With Windows Azure you pay for compute capacity on a per-hour basis – which allows you to scale up and down your resources to match only what you need.

Cloud Services and Distributed Caching

Windows Azure also supports the ability to build cloud services that support rich multi-tier architectures, automated application management, and scale to extremely large deployments.  Previously they referred to this capability as “hosted services” – with this week’s release Microsoft is now referring to this capability as “cloud services”.  They are also enabling a bunch of new features with them.

Distributed Cache

One of the really cool new features being enabled with cloud services is a new distributed cache capability that enables you to use and setup a low-latency, in-memory distributed cache within your applications.  This cache is isolated for use just by your applications, and does not have any throttling limits.

This cache can dynamically grow and shrink elastically (without you have to redeploy your app or make code changes), and supports the full richness of the AppFabric Cache Server API (including regions, high availability, notifications, local cache and more).  In addition to supporting the AppFabric Cache Server API, it also now supports the Memcached protocol – allowing you to point code written against Memcached at it (no code changes required).

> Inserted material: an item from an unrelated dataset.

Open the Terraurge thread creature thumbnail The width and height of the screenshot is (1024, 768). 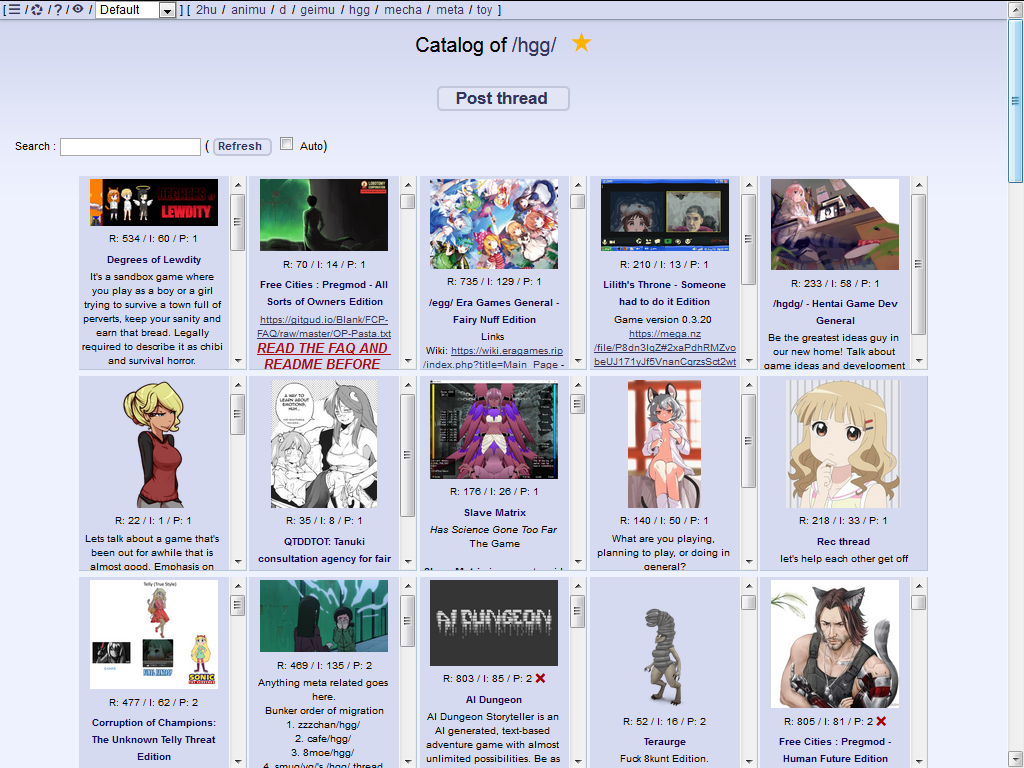659,656
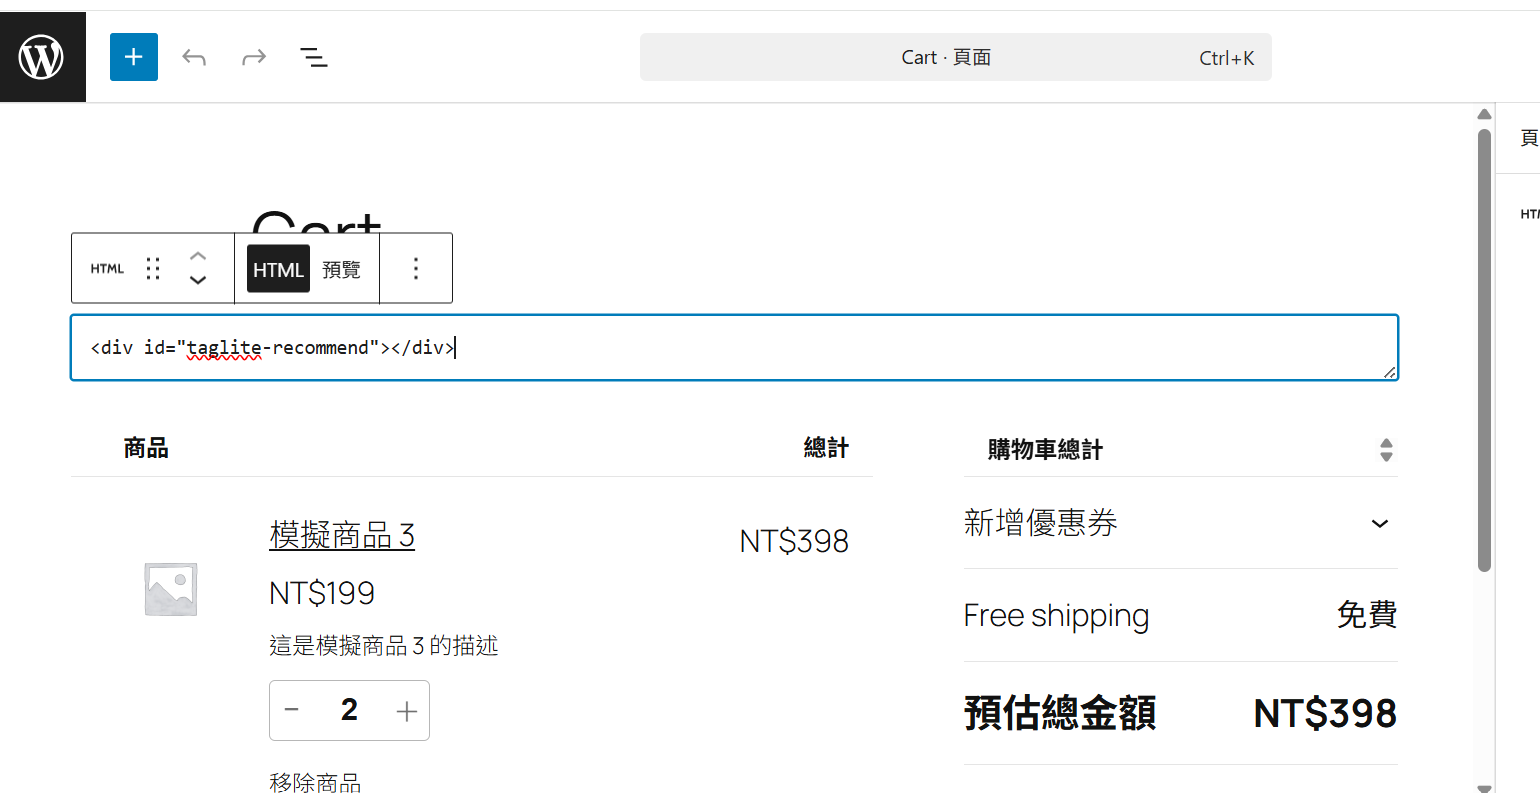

The new distributed cache can be setup to run in one of two ways:

1) Using a co-located approach.  In this option you allocate a percentage of memory in your existing web and worker roles to be used by the cache, and then the cache joins the memory into one large distributed cache.  Any data put into the cache by one role instance can be accessed by other role instances in your application – regardless of whether the cached data is stored on it or another role.  The big benefit with the “co-located” option is that it is free (you don’t have to pay anything to enable it) and it allows you to use what might have been otherwise unused memory within your application VMs.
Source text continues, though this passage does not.